Empagliflozin, a selective sodium-glucose co-transporter-2 inhibitor, has been demonstrated to provide additional non-glycemic benefits, including neuroprotection. Endoplasmic reticulum (ER) stress is a key player in neurodegeneration and occurs at the crossroads of other pathologic mechanisms; however, its role in the pathogenesis of Parkinson's disease (PD) is still elusive. miR-211-5p regulates neuronal differentiation and viability and was predicted to target CHOP, a downstream effector in the ER stress pathway.
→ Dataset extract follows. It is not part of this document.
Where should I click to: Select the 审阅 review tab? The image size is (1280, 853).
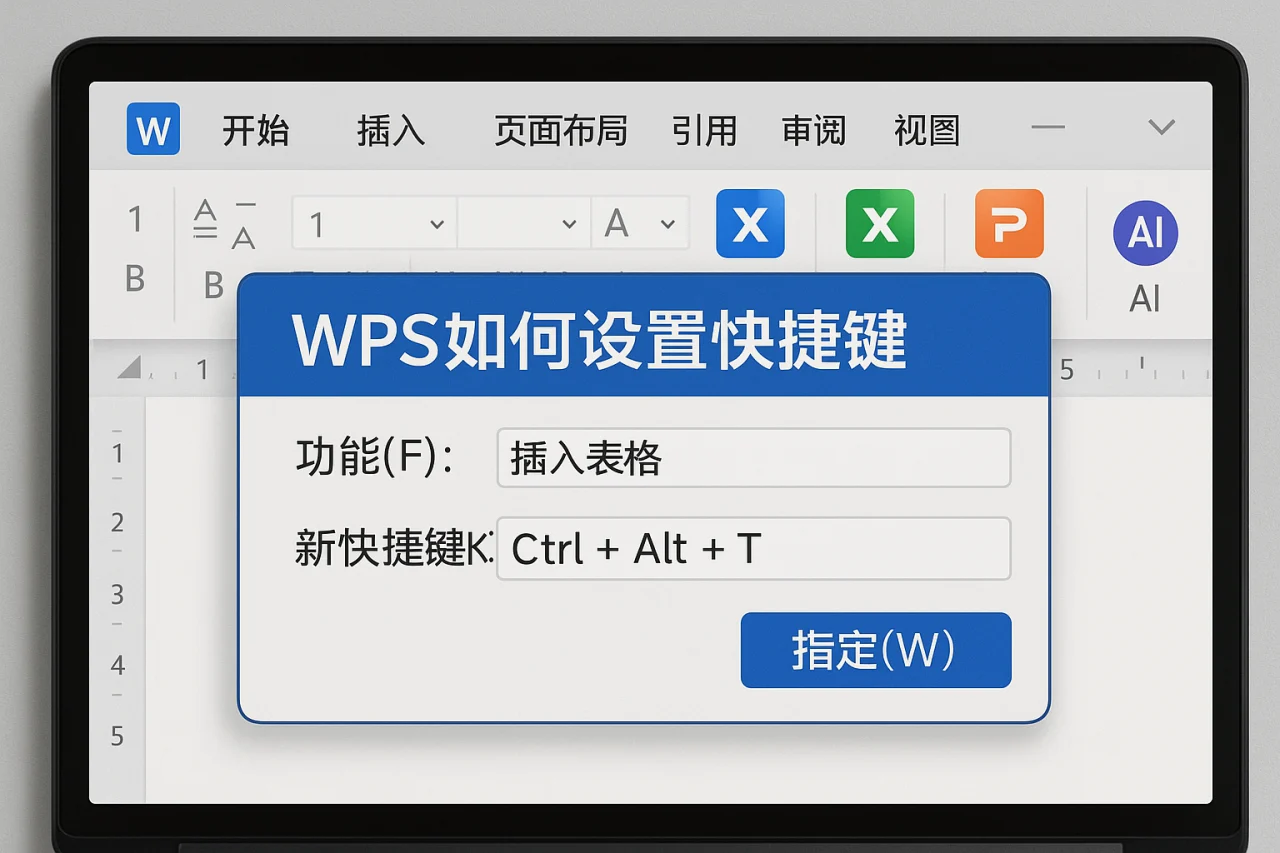pos(814,130)
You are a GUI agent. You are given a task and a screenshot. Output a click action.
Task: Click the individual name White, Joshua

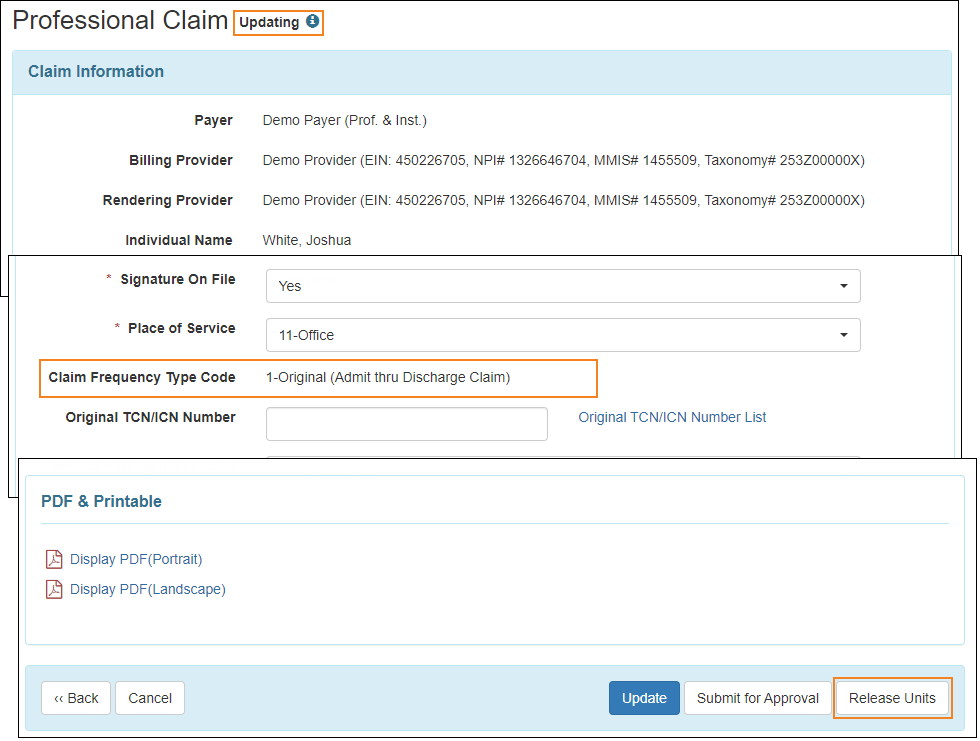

For the first time, this study investigated the possible neuroprotective effect of empagliflozin in a rotenone-induced rat model of PD from the perspective of ER stress. Rotenone (1.5 mg/kg) was administered subcutaneously every other day for 3 weeks. Meanwhile, the treated group received empagliflozin 10 mg/kg/day orally for 15 consecutive days post-PD induction. On the molecular level, the ER stress pathway components; GRP78, total and phosphorylated PERK, eIF2α and CHOP, along with miR-211-5p expression were upregulated in the striatum of rotenone-injected rats. Concurrently, the untreated rats showed elevated striatal α-synuclein levels along with diminished autophagy and the proteasome system as evidenced by reduced beclin-1 protein and ELF2/NERF mRNA expression levels. The rotenone-induced striatal oxidative stress and neuroinflammation were expressed by reduced catalase activity and elevated interleukin (IL)-1β levels. miR-211-5p was positively correlated with PERK/eIF2α/CHOP, IL-1β and α-synuclein, while negatively correlated with ELF2/NERF, beclin-1 and catalase activity. Empagliflozin treatment showed a restorative effect on all biochemical alterations and improved the motor function of rats tested by open field, grip strength and footprint gait analysis. In the histopathological examination, empagliflozin increased the intact neuron count and attenuated astrogliosis and microgliosis by reducing the glial fibrillary acidic protein and ionized calcium-binding adaptor protein 1 immunostaining. Conclusively, these results emphasize the neurotherapeutic impact of empagliflozin in PD by moderating the GRP78/PERK/eIF2α/CHOP ER stress pathway, downregulating miR-211-5p, resolving oxidative stress, lessening astrocyte/microglial activation and neuroinflammation, along with augmenting autophagy.